Saturday, September 10, 2022

The Student of Prague (Arthur Robison, 1935)


Arthur Robison's last film, The Student of Prague is the third movie adaptation of the Faust-inspired Hanns Heinz Ewers novel, with each version featuring a heavy hitter in the title role (Paul Wegener in 1913, Conrad Veidt in 1926, Anton Walbrook here). I wrote about the 1926 version on this very site way back in September of 2016. Apparently, September is Student of Prague month for my household.
It's not hard to see subtext everywhere in this particular adaptation. Robison was a Jewish director making a film in Germany in 1935 about a man losing his soul, and there's a palpable feeling of a society losing its way and succumbing to its worst instincts (most of us in the current century are unfortunately able to relate). Several cast members went on to collaborate with (or tolerate) the Nazi regime, and Robison would most likely have had to flee Germany had he not died shortly after making the film.
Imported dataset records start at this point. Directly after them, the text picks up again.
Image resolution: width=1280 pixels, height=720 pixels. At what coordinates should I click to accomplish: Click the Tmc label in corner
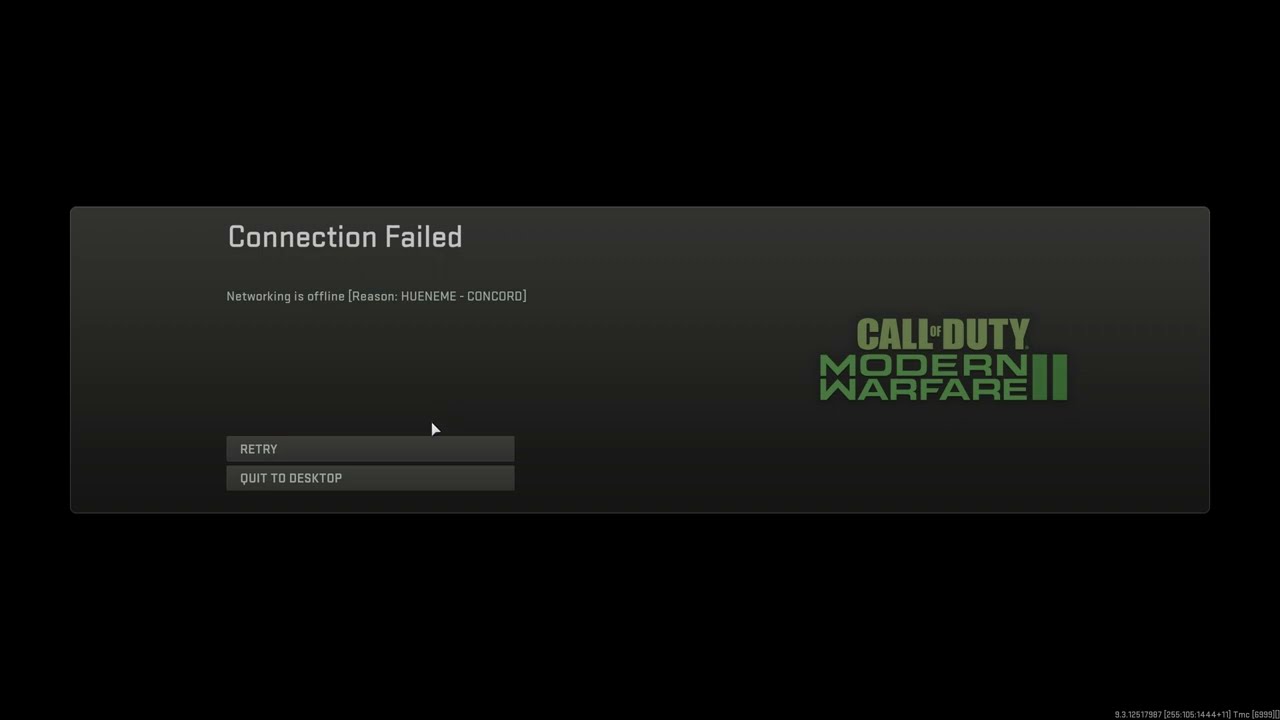1241,715
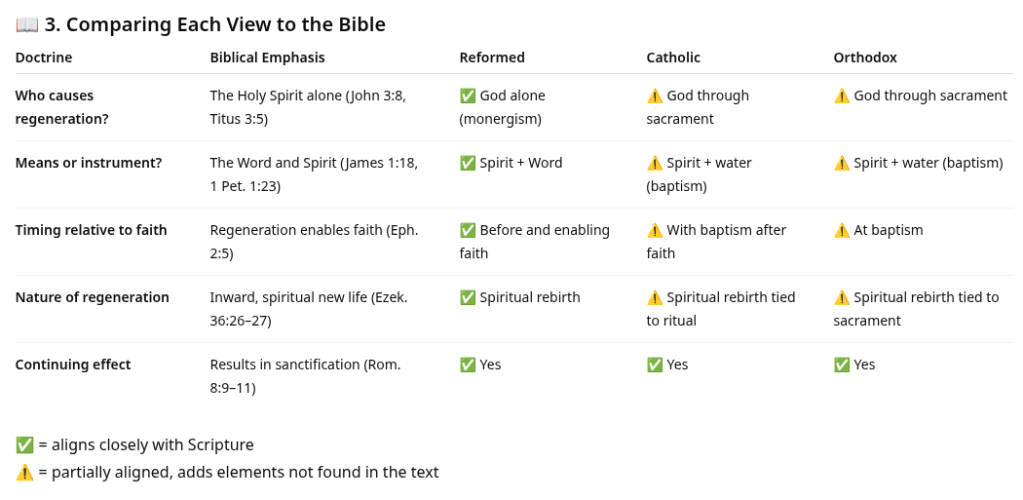Click the green checkmark beside "Yes" in the Orthodox column
1023x500 pixels.
pos(842,365)
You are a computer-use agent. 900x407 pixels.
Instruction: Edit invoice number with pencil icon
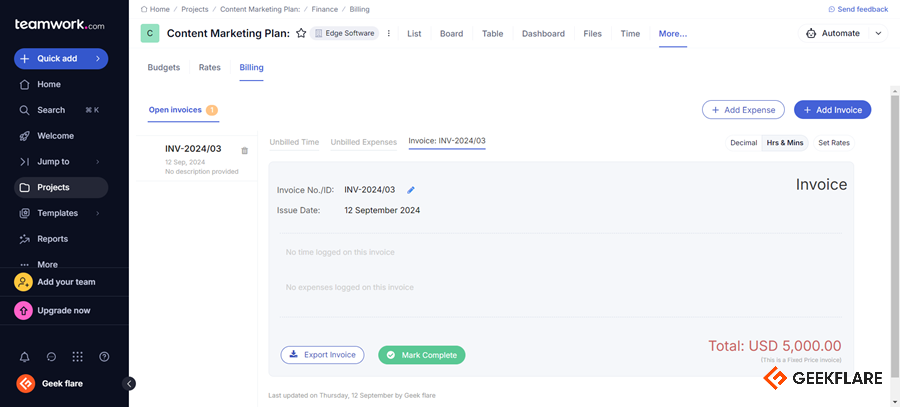[x=411, y=189]
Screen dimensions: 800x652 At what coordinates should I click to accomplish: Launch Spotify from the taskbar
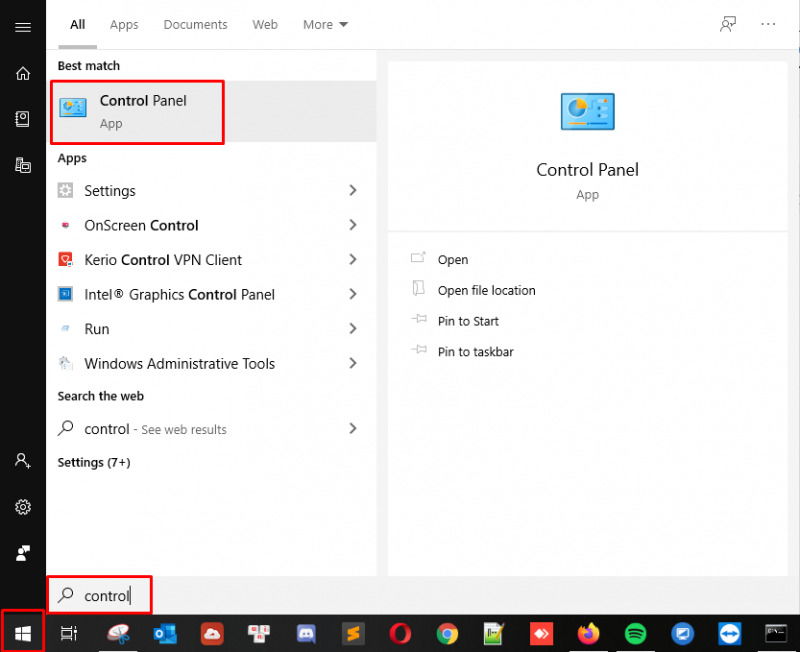pos(635,634)
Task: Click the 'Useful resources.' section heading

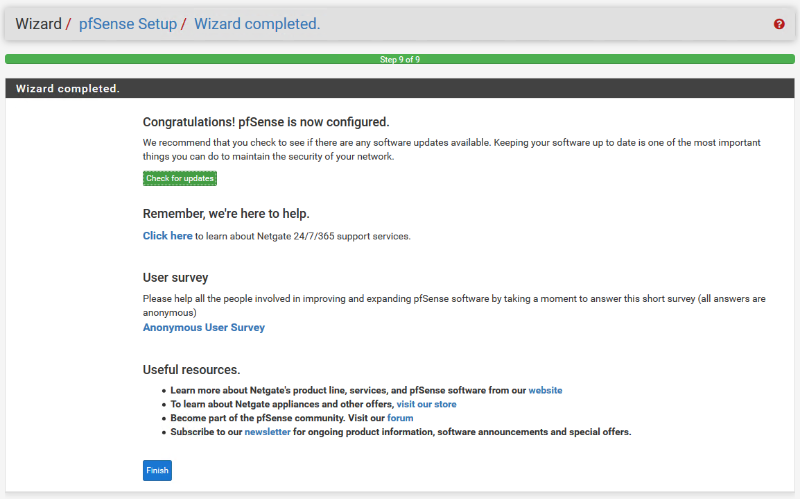Action: point(191,369)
I have not read the Ewers novel or watched the 1913 film, but the '26 and '35 adaptations share what the kids and hippies call a vibe while also taking pretty distinct approaches. Both films obviously share similar narratives and were made by filmmakers working in the tradition of German expressionism, but the 1926 film is more dreamlike while the '35 update is more visceral (though there are some dreamy scenes here, too). It's the difference between a sleeping and a waking nightmare.
In both films, a cash-strapped college student and expert fencer named Balduin lets a mysterious figure grant the power of acquiring wealth in exchange for the young man's mirror image, a visually poetic spin on the selling of one's soul. As these exchanges usually go, things start out great and then go spectacularly south. In both films, the mirror image takes on an existence of its own, tormenting the student and driving him to madness. In the 1926 film, Balduin is obsessed with wealth from the get-go and spurns the advances of a kindly flower girl because he believes that marrying a rich woman is his only possible option at becoming a wealthy man. The devil figure in that film pulls the strings to bring Balduin together with a rich countess.
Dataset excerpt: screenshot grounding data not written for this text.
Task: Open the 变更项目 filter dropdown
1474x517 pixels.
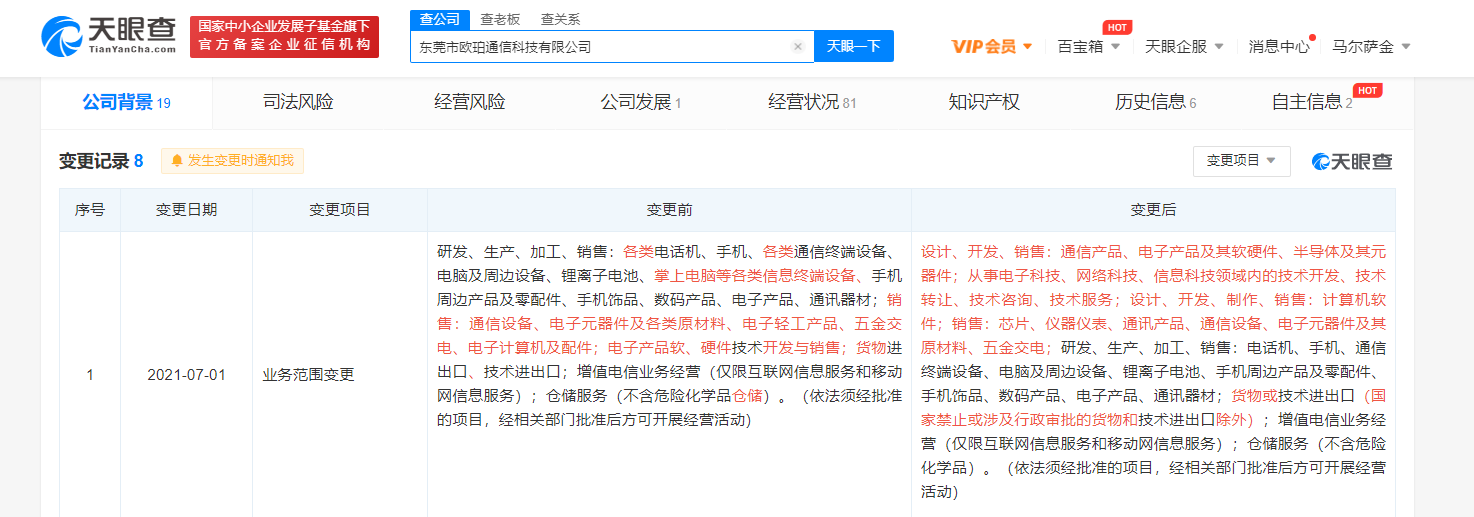Action: [1241, 161]
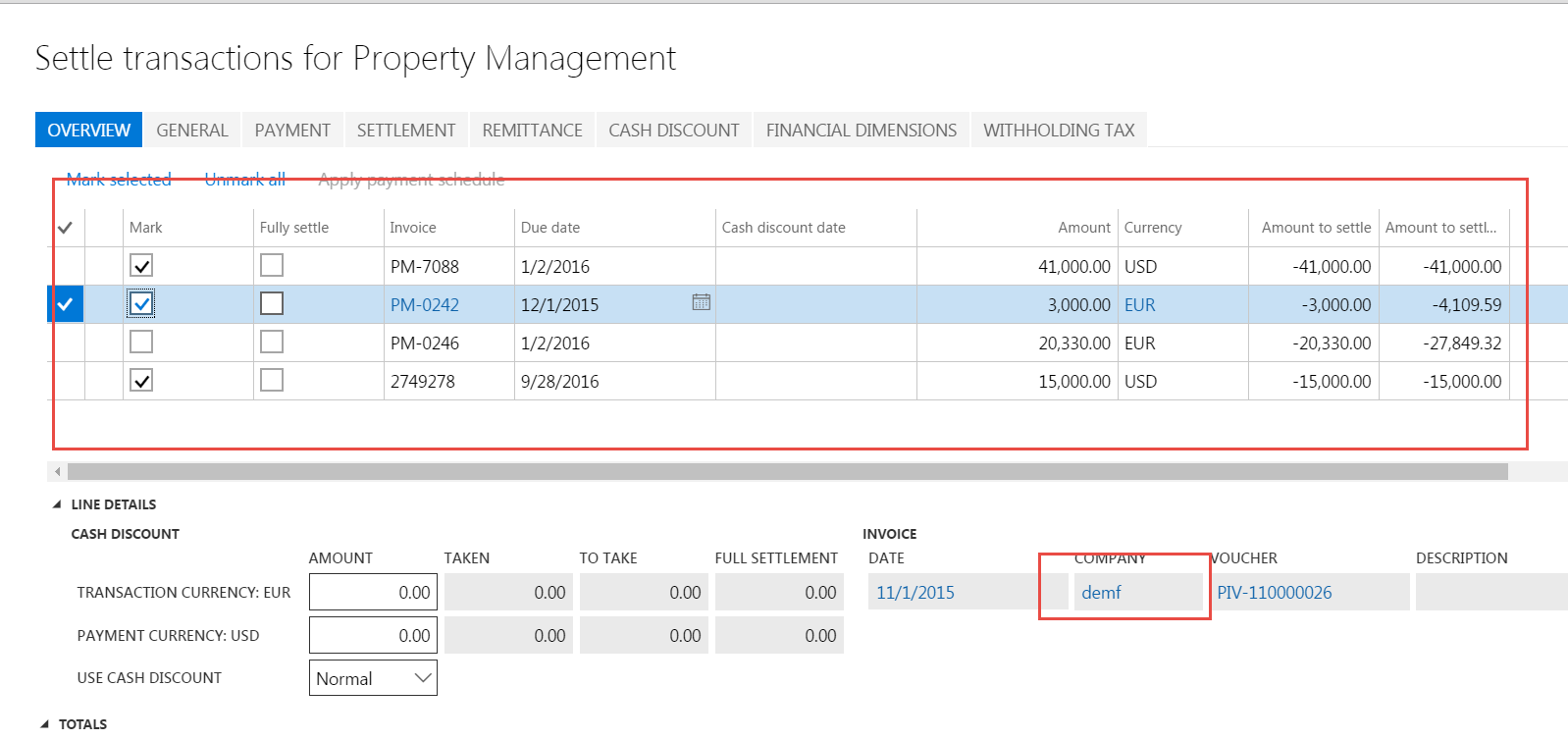Go to the Cash Discount tab
The image size is (1568, 740).
click(x=673, y=131)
The Balduin character in the 1936 version, however, is not such a materialist. At least, not initially. The film begins with Balduin (Walbrook) and his college chums drinking and carousing at their regular hangout, the bar on the ground floor of the neighborhood inn. Balduin is enamored with a young woman, Lydia (Edna Greyff in the equivalent of the flower girl role, though she has less to do in this movie), who pals around with the college men at the inn while her elderly aunt stoically knits a few tables away while ignoring all the action, even remaining seated and busy at her knitting when a drunken fencing match breaks out near her.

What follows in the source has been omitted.